**TASK DIRECTIONS:** What is needed is an exact repetition of the lines from the first one in the data through the line with "Términos y condiciones (1002, 1711)", with no pictures.

**DATA SUPPLIED:**
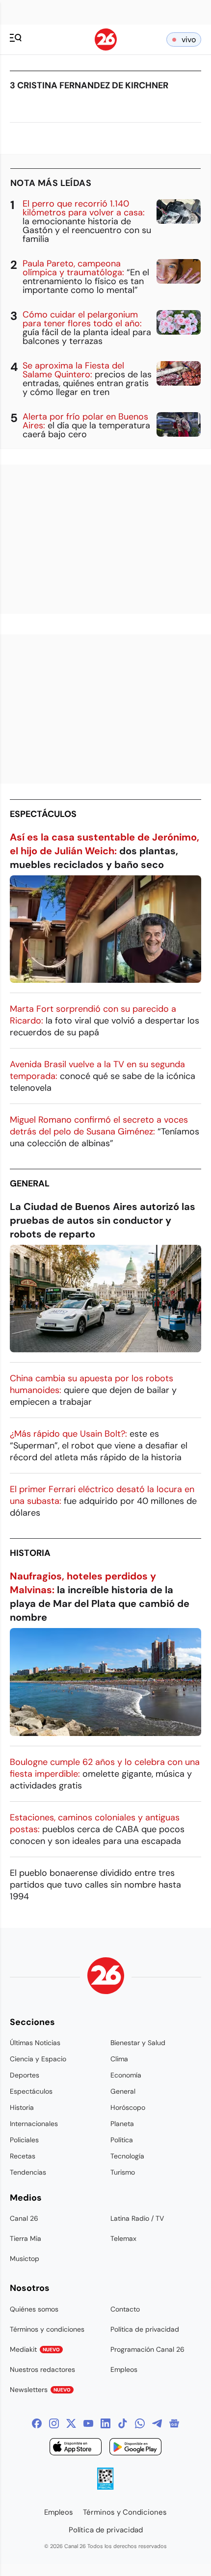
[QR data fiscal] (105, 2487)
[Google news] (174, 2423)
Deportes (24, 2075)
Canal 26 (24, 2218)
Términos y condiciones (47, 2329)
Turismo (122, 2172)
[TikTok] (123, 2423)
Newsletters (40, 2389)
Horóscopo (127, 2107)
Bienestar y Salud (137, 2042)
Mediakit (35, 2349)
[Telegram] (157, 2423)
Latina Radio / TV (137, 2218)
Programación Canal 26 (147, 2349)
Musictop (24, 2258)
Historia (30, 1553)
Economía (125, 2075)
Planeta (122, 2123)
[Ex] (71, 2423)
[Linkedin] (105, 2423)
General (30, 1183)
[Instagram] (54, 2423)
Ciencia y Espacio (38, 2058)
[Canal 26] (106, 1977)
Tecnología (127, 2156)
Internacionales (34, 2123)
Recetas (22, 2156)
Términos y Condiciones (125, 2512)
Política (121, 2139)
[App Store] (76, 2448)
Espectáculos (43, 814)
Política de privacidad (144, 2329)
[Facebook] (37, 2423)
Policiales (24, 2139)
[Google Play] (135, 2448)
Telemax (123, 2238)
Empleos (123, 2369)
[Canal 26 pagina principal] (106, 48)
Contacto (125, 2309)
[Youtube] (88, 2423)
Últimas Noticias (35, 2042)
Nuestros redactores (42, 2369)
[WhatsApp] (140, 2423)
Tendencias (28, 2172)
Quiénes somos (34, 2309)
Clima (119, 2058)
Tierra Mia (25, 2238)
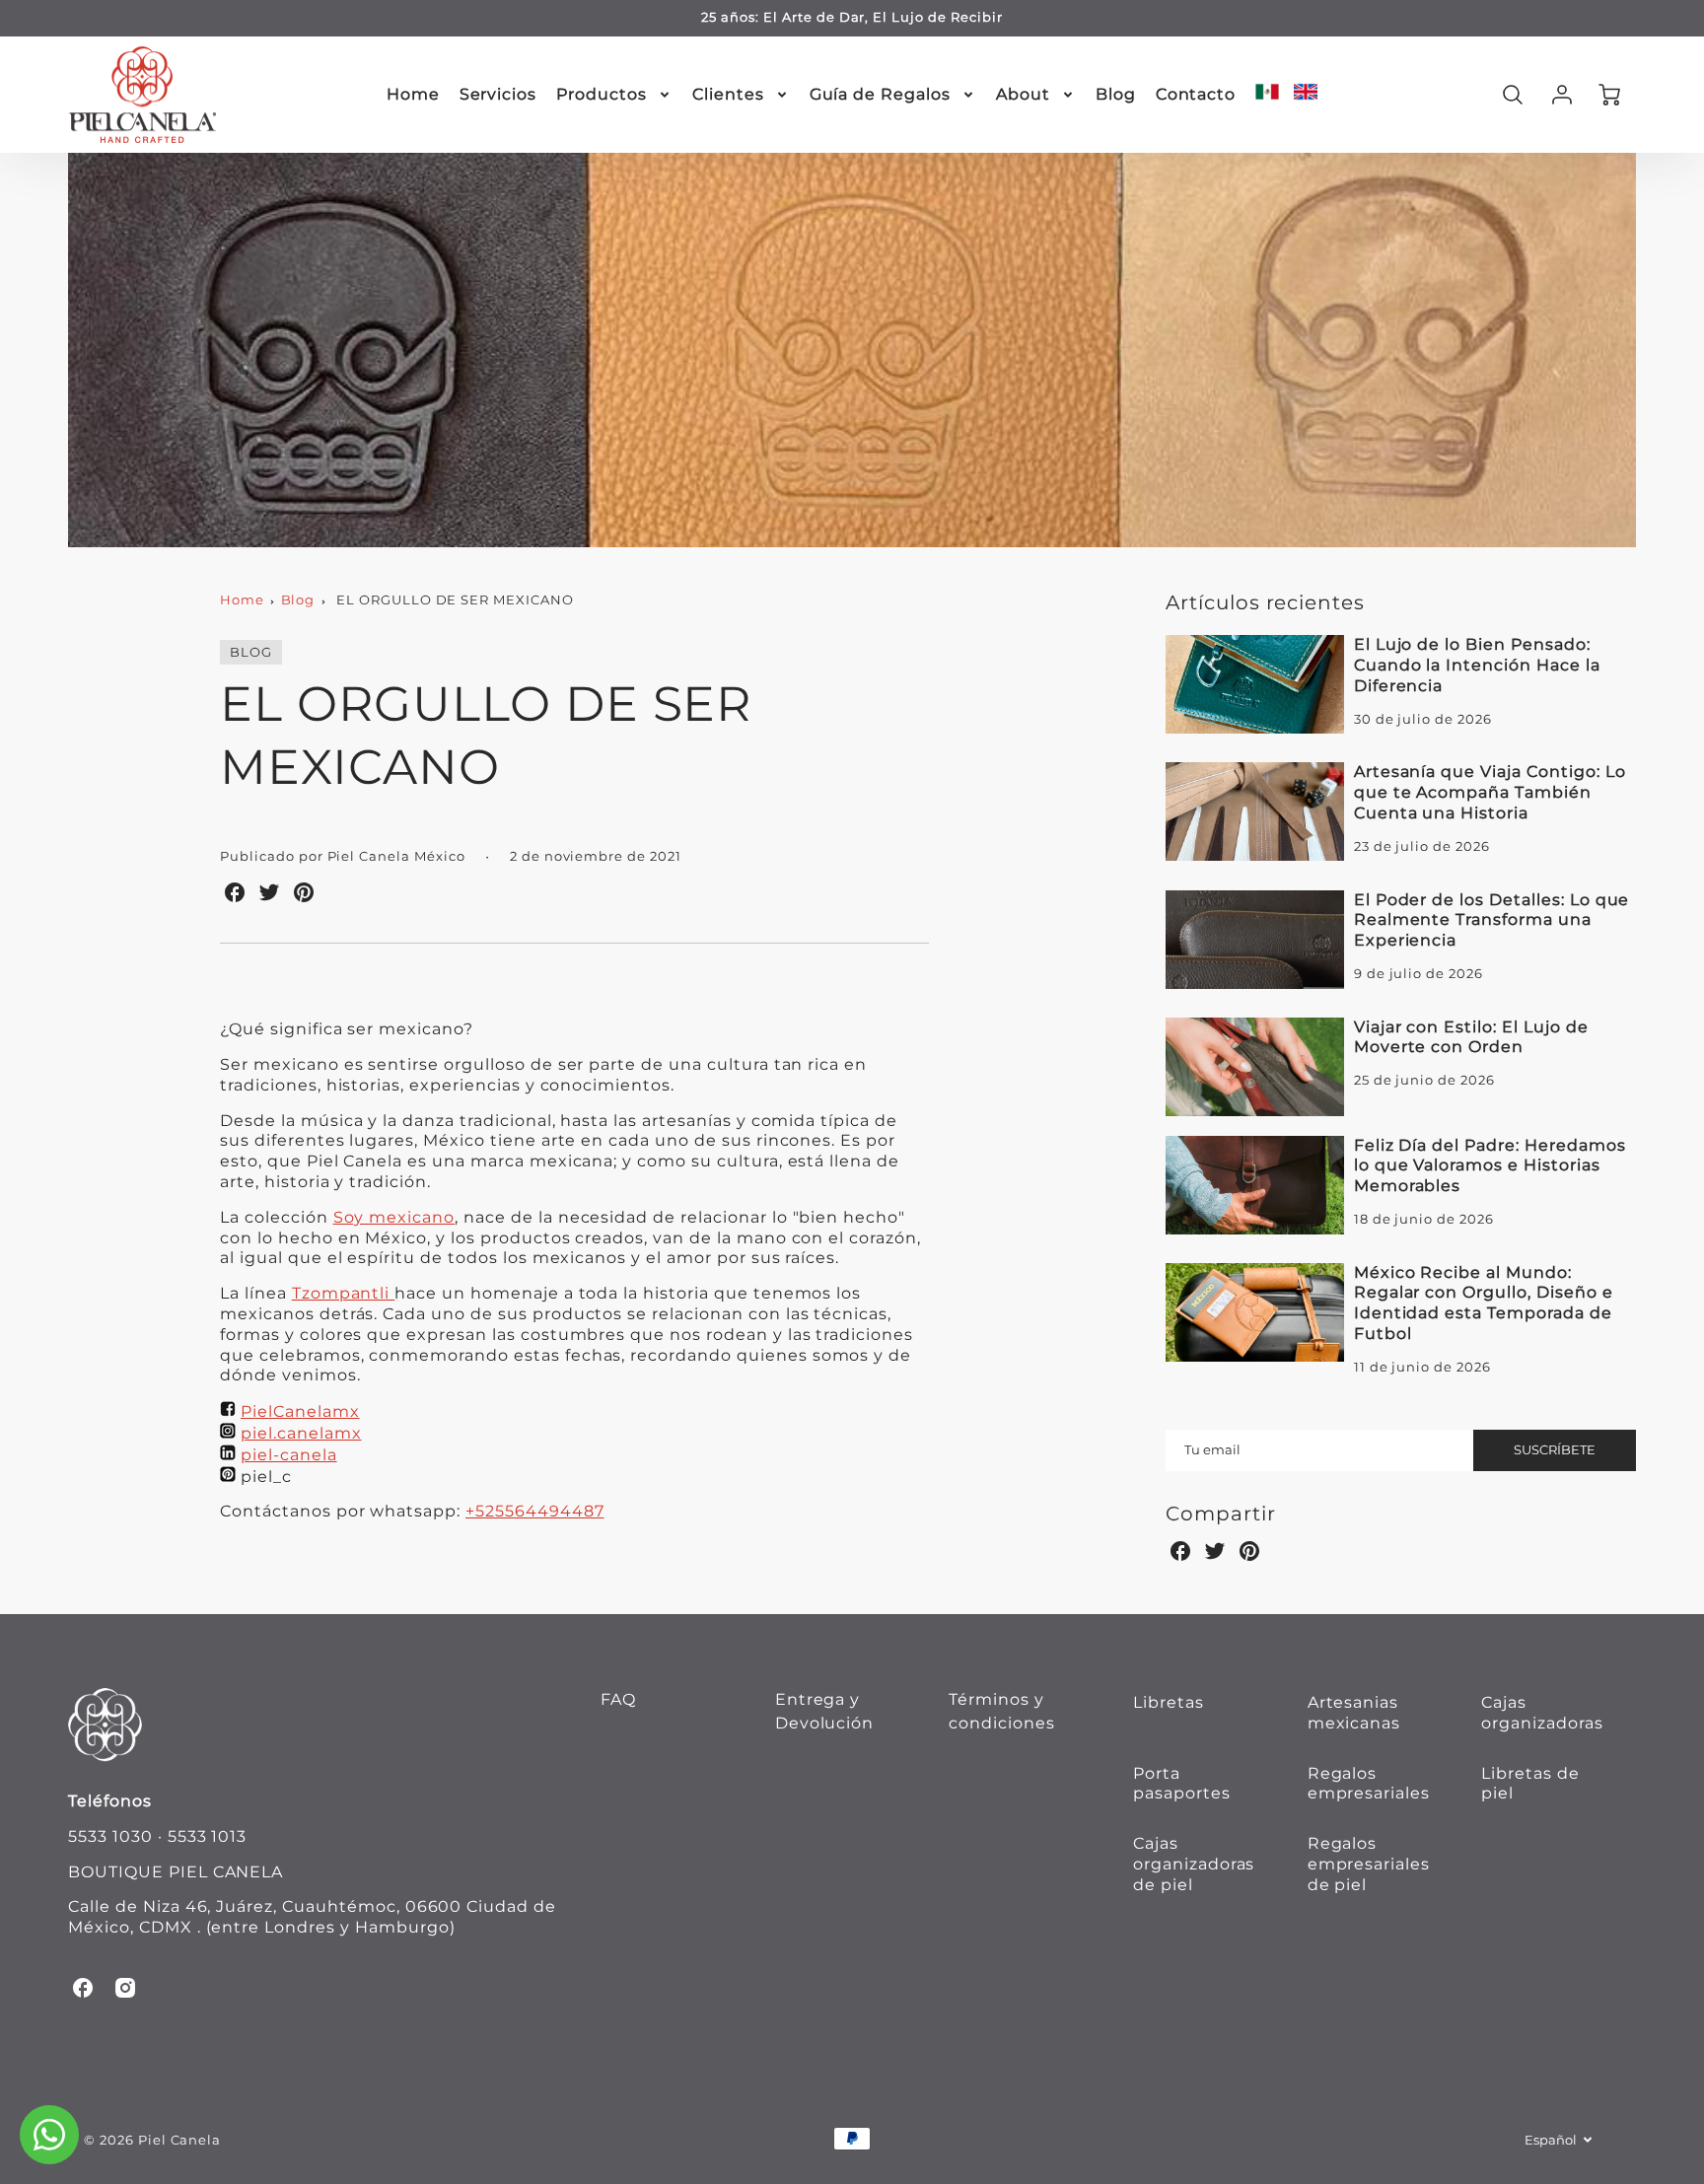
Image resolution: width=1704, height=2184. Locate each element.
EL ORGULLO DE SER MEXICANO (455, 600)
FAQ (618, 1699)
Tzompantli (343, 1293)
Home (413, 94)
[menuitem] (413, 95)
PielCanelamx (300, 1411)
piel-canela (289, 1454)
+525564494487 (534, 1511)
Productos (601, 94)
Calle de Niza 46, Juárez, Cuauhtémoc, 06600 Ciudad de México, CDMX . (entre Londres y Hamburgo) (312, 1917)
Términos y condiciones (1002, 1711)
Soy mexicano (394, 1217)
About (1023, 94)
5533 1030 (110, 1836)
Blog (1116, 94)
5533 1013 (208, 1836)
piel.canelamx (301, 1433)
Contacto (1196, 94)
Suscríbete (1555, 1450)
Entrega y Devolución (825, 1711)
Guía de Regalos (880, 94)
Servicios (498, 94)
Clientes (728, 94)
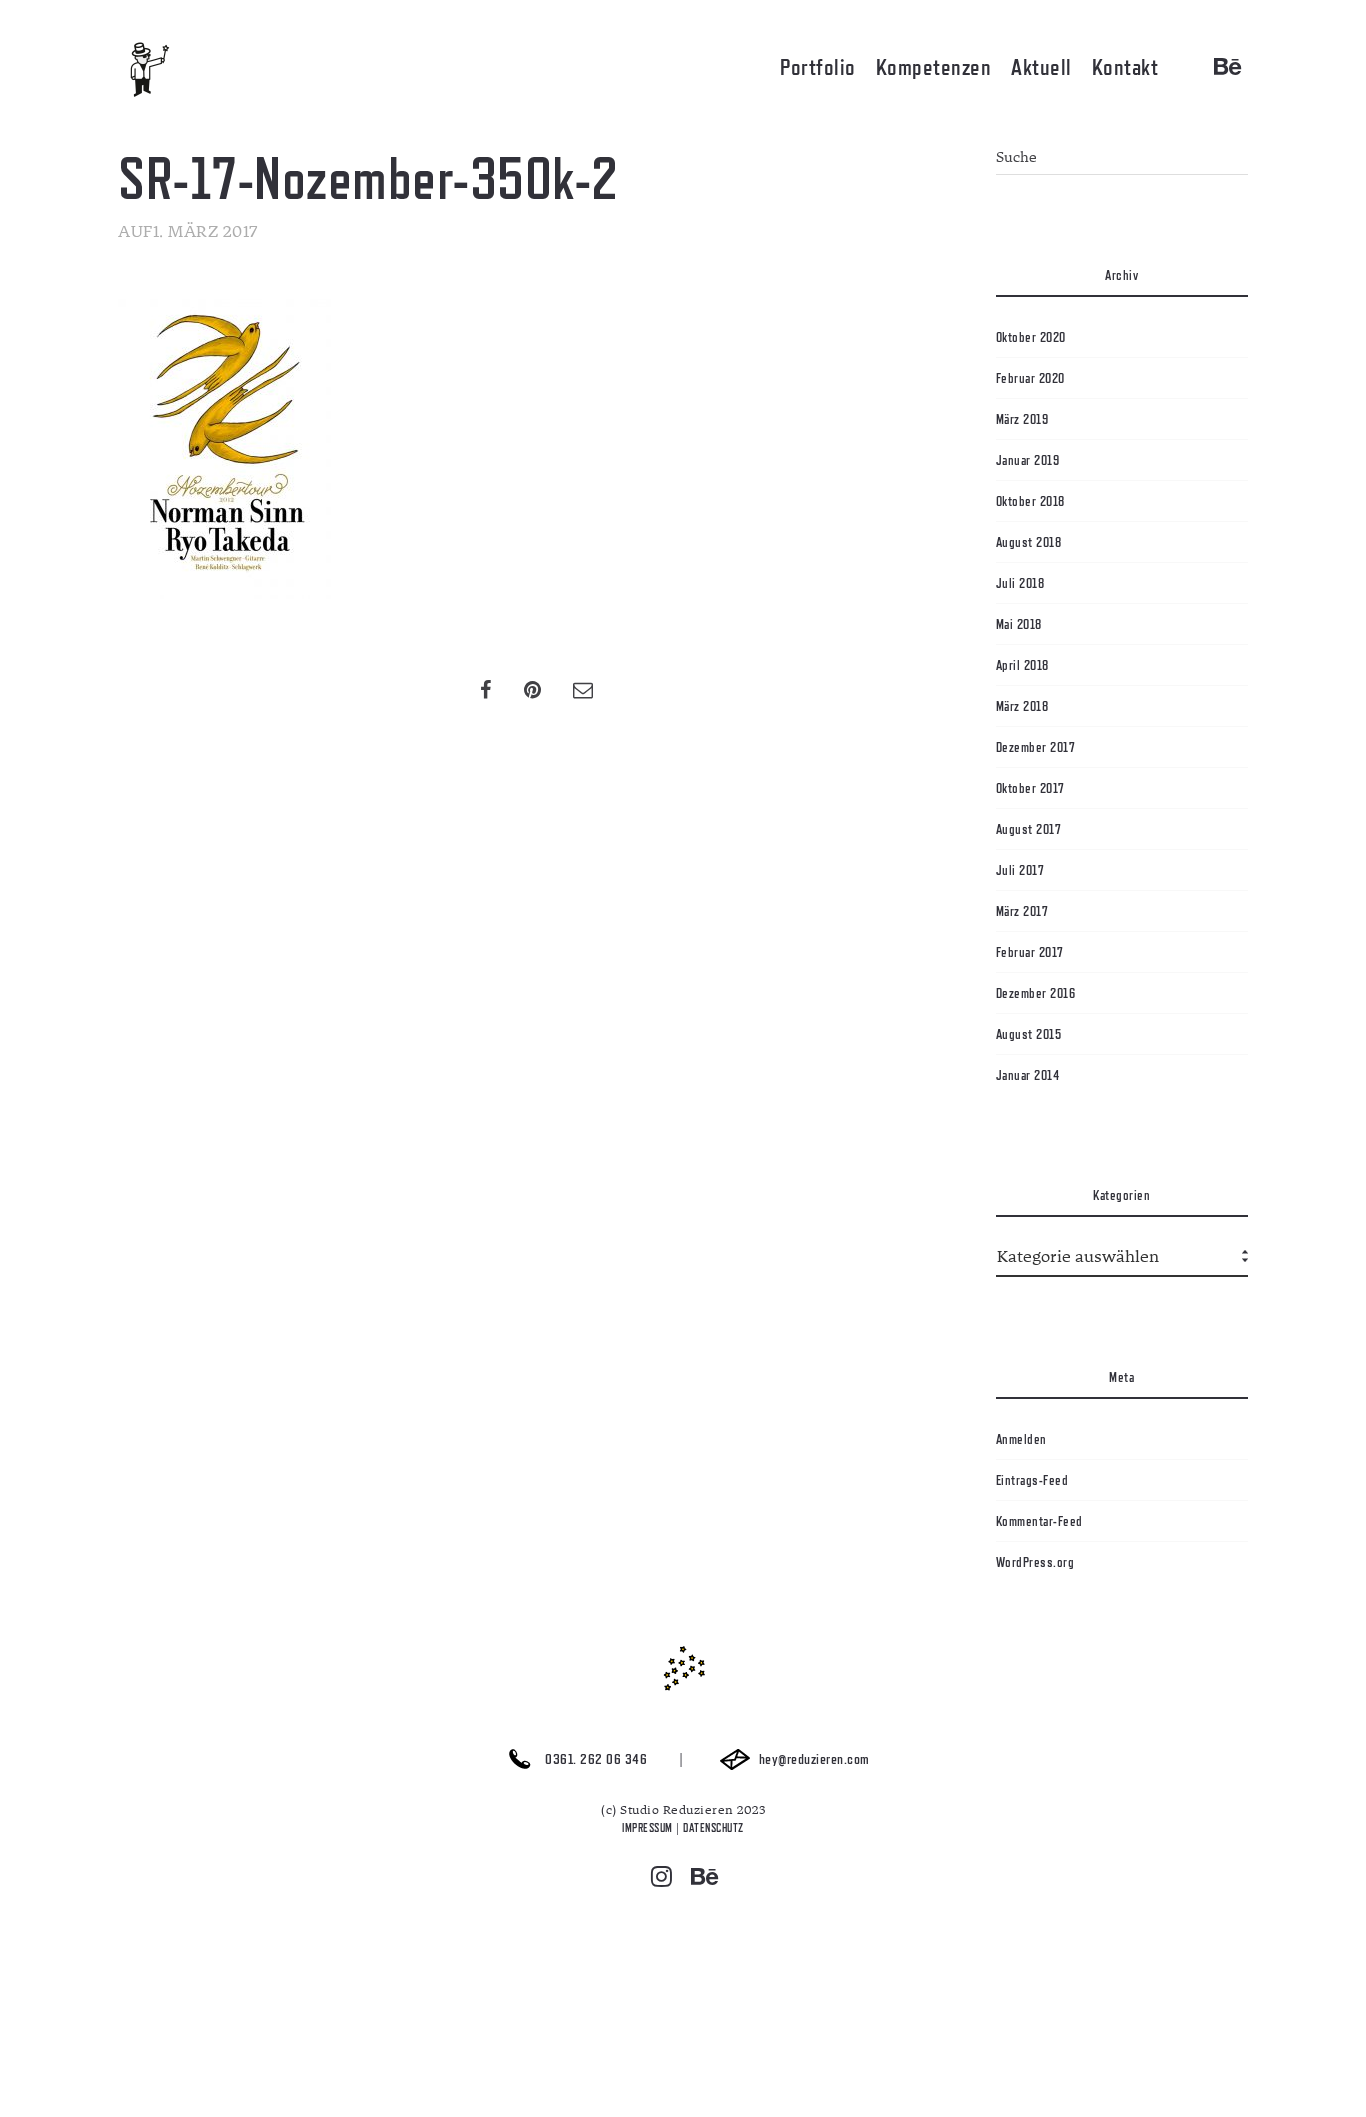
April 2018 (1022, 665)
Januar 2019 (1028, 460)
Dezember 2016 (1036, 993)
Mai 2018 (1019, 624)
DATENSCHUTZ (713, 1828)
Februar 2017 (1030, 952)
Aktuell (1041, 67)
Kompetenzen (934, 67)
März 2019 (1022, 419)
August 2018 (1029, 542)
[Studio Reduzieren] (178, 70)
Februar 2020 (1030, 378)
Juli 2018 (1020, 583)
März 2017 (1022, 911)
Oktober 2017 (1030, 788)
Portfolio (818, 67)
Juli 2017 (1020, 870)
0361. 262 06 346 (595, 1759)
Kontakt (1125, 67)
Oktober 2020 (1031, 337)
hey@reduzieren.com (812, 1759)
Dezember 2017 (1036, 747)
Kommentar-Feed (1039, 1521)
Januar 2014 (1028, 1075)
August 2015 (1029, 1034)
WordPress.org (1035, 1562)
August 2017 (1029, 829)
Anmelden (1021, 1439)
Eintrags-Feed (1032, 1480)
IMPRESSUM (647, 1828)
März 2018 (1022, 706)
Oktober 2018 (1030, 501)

**EXERCISE RESPONSE:**
[QR data fiscal] (105, 2487)
[Google news] (174, 2423)
Deportes (24, 2075)
Canal 26 (24, 2218)
Términos y condiciones (47, 2329)
Turismo (122, 2172)
[TikTok] (123, 2423)
Newsletters (40, 2389)
Horóscopo (127, 2107)
Bienestar y Salud (137, 2042)
Mediakit (35, 2349)
[Telegram] (157, 2423)
Latina Radio / TV (137, 2218)
Programación Canal 26 (147, 2349)
Musictop (24, 2258)
Historia (30, 1553)
Economía (125, 2075)
Planeta (122, 2123)
[Ex] (71, 2423)
[Linkedin] (105, 2423)
General (30, 1183)
[Instagram] (54, 2423)
Ciencia y Espacio (38, 2058)
[Canal 26] (106, 1977)
Tecnología (127, 2156)
Internacionales (34, 2123)
Recetas (22, 2156)
Términos y Condiciones (125, 2512)
Política (121, 2139)
[App Store] (76, 2448)
Espectáculos (43, 814)
Política de privacidad (144, 2329)
[Facebook] (37, 2423)
Policiales (24, 2139)
[Google Play] (135, 2448)
Telemax (123, 2238)
Empleos (123, 2369)
[Canal 26 pagina principal] (106, 48)
Contacto (125, 2309)
[Youtube] (88, 2423)
Últimas Noticias (35, 2042)
Nuestros redactores (42, 2369)
[WhatsApp] (140, 2423)
Tendencias (28, 2172)
Quiénes somos (34, 2309)
Clima (119, 2058)
Tierra Mia (25, 2238)
Image resolution: width=1704, height=2184. Locate each element.
EL ORGULLO DE SER MEXICANO (455, 600)
FAQ (618, 1699)
Tzompantli (343, 1293)
Home (413, 94)
[menuitem] (413, 95)
PielCanelamx (300, 1411)
piel-canela (289, 1454)
+525564494487 (534, 1511)
Productos (601, 94)
Calle de Niza 46, Juárez, Cuauhtémoc, 06600 Ciudad de México, CDMX . (entre Londres y Hamburgo) (312, 1917)
Términos y condiciones (1002, 1711)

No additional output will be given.